Elucidating the Mechanisms and Biological Consequences of Exogenous Fatty Acid Utilization by Staphylococcus aureus

Abstract

Staphylococcus aureus is a significant human pathogen known for its ability to cause a range of infections, from minor skin conditions to life-threatening diseases. The ability of S. aureus to utilize exogenous fatty acids (eFAs) from the host environment has emerged as a crucial factor in its pathogenesis and antibiotic resistance. This dissertation explores the mechanisms and biological consequences of eFA utilization by S. aureus by employing advanced lipidomic techniques to elucidate the underlying processes. Chapter 2 investigates the substrate specificity of S. aureus-secreted lipases, the effect of human serum albumin on eFA incorporation, and the effect of the FASII inhibitor AFN-1252 on eFA, highlighting the adaptive mechanisms that S. aureus employs to maintain membrane integrity and resist antimicrobial agents. Chapter 3 introduces a novel analytical approach integrating an online Paternó-Büchi (PB) reaction with hydrophilic interaction liquid chromatography-ion mobility-mass spectrometry (HILIC-IM-MS) to determine the position of carbon-carbon double bonds in unsaturated lipids. This technique enhances the resolution and accuracy of lipidomic analyses, and provides detailed insights into the structural modifications of lipids produced by S. aureus under different growth conditions and treatments. Chapter 4 summarizes the key findings and discusses the broader implications of eFA use in S. aureus.
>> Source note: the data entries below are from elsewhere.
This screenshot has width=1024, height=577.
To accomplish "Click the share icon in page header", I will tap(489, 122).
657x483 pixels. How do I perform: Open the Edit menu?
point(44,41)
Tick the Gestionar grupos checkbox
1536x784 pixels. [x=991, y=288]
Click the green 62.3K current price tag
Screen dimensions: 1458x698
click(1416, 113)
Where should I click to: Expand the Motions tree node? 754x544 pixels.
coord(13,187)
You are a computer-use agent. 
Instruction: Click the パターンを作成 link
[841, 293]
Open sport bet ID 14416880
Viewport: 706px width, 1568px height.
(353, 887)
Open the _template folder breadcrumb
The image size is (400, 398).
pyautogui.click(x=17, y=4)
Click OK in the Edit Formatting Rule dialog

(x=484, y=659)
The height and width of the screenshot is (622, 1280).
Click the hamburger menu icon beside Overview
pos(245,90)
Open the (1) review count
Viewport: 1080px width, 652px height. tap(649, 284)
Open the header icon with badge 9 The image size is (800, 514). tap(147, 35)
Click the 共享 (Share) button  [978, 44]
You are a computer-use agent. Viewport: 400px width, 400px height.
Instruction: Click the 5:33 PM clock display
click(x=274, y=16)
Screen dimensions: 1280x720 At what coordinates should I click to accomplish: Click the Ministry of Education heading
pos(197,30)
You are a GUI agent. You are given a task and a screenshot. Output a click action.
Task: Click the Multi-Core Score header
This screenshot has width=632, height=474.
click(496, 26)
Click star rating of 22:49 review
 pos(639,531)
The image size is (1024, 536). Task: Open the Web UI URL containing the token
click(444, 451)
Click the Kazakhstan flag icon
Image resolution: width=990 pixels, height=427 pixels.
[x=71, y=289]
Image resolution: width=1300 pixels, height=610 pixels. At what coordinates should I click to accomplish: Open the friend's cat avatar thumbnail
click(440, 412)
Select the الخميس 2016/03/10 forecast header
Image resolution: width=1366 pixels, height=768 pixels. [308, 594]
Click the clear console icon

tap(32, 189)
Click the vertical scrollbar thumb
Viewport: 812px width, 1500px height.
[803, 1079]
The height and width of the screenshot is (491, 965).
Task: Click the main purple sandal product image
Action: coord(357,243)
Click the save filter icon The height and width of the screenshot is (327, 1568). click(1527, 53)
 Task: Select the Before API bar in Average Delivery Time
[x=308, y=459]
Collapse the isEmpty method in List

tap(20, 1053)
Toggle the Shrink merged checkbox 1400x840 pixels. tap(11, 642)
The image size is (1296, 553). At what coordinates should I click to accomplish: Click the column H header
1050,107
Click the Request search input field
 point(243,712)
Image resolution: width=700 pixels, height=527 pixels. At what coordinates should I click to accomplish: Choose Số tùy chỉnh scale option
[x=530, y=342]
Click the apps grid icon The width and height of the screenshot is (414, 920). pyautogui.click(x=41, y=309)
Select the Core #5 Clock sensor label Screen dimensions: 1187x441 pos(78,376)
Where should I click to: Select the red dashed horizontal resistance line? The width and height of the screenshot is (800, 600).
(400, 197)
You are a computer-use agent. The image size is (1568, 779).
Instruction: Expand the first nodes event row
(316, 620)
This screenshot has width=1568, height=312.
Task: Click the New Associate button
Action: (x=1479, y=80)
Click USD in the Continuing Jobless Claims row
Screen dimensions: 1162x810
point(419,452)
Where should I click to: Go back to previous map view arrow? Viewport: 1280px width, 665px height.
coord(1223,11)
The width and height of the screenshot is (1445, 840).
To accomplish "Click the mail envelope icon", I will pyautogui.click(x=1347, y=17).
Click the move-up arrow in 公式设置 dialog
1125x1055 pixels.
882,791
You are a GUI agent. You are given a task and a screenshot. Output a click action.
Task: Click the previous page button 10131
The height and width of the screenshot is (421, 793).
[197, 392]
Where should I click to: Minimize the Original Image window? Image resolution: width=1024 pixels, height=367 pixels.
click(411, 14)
These results underscore the importance of lipid metabolism in bacterial adaptation and resistance, and suggest potential targets for therapeutic intervention. Overall, this dissertation contributes to a deeper understanding of the metabolic strategies employed by S. aureus to thrive in various host environments. By elucidating the mechanisms of eFA utilization and its effects on membrane dynamics, this study provides a foundation for the development of novel antimicrobial therapies aimed at disrupting bacterial lipid metabolism and mitigating the threat of antibiotic-resistant infections.